02.27.2013
By Terry Flanagan

How’d I Do?

With this in mind, let’s review my fearless predictions for 2012 made on these very pages in January 2012, and dole out some grades.

I said…

The U.S. stock market will have a reasonably steady 2012 with no major incidents or meltdowns, and end the year up in the order of 15-20%.
What happened…

The Standard & Poor’s 500 generated a total return of 16% in 2012.
This was my best prediction. The number was spot-on in my range, and it was in fact a reasonably steady year in the market with none of the major incidents or meltdowns that had occurred in previous years.

But, I must concede that my prediction implied more bullishness than was actually seen in too-quiet 2012, so I lose points there.
President Obama will win re-election.

Calling a win for the incumbent isn’t exactly going out on a limb, but Obama was running about even with Republican front-runner Mitt Romney at the time, so I got this coin toss right.

A second Obama term will be more business-and market-friendly.

Obama’s second four-year term didn’t even start until January 20, so I have to take an Incomplete grade on this one. I do believe very-early indications show some promise, as the President recently has shown a willingness to compromise with Republicans and engage business leaders more. But time will tell.

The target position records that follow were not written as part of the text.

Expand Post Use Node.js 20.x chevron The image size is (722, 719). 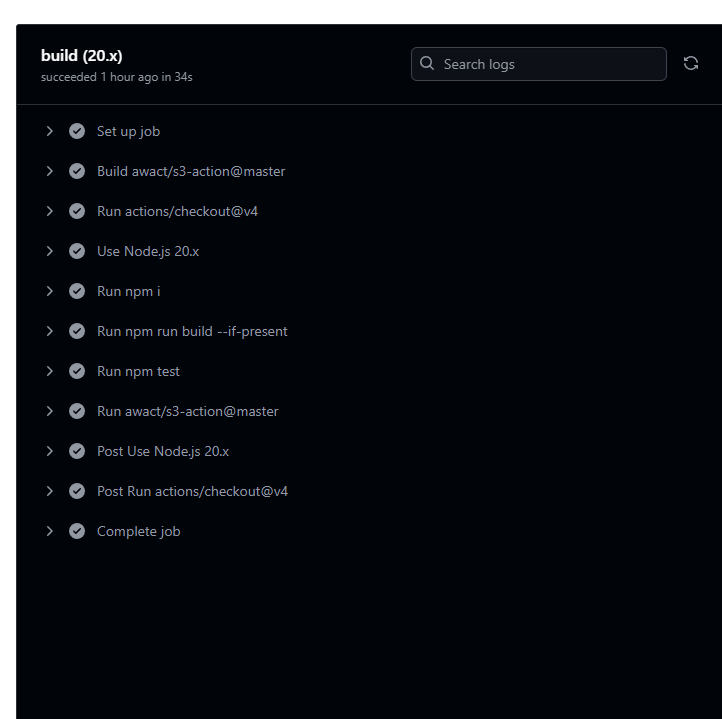(x=49, y=451)
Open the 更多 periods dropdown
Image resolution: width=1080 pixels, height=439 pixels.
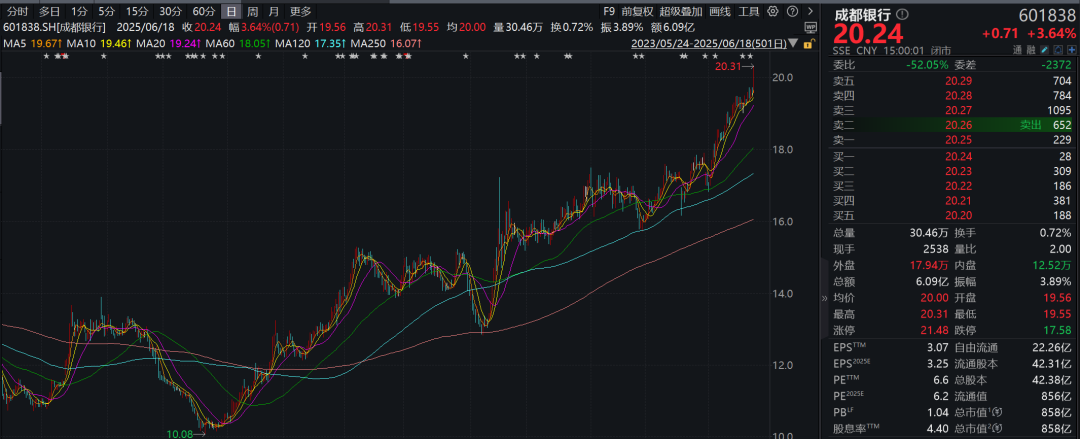click(x=301, y=10)
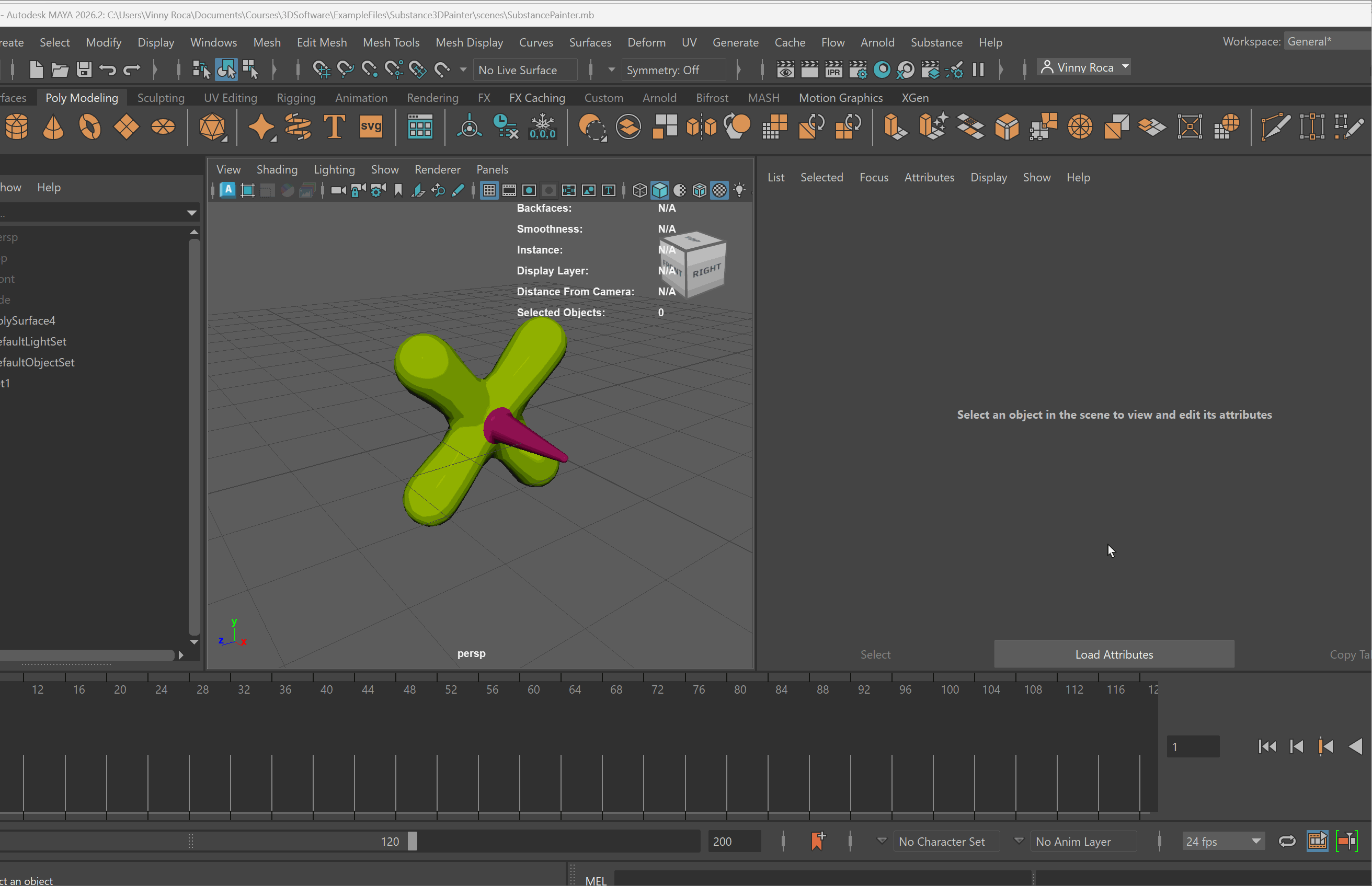
Task: Click the Mirror geometry shelf icon
Action: point(702,126)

Financial regulation will be less of a factor than is commonly expected.

This prediction is a bit squishy to assess, as both the factor and the underlying expectations are subjective measures. And there’s also a substantial lack of finality to this, making any assessment all the more tricky. I will say that my main point was that new regs wouldn’t be the onerous burden that some market participants seemed to expect, and I think this view has held true so far.

Exchange consolidation will continue in some way, shape, or form.

This was probably my second-best prediction, as one year ago Deutsche Borse’s proposed acquisition of NYSE Euronext was teetering on the brink of derailment, the latest in a string of failed exchange mergers.

Not much happened on this front—at least in a high-profile way—until December 2012, when IntercontinentalExchange said it would buy NYSE Euronext for $8.2 billion.

Granted I didn’t exactly go out on a limb with this call, rather it represented the distillation of knowledge I get from the many smart people I speak with on a regular basis. But it’s nice to be able to say I nailed it.

The New York Giants will win the Super Bowl.
Okay, this one’s not as impressive as it sounds, as it was made a week before the game, when the Giants and the New England Patriots were the only two teams left standing. But like the Obama re-election call, I got this coin toss right, which sure beats getting it wrong.

I give my predictions a B grade overall, maaaayyybe a B+. My prognostication showed enough to beat a C, but there wasn’t enough ‘oomph’ or contrarianism to warrant an A. I do derive some personal gratification from making some decent calls when others didn’t do as well: “Almost All of Wall Street Got 2012 Markets Calls Wrong,” blared a Bloomberg headline from January 4, 2013.

But I think I’ll take this year off from the prediction business—rather, in the spirit of our bimonthly magazine, perhaps I’ll resolve to make predictions biannually.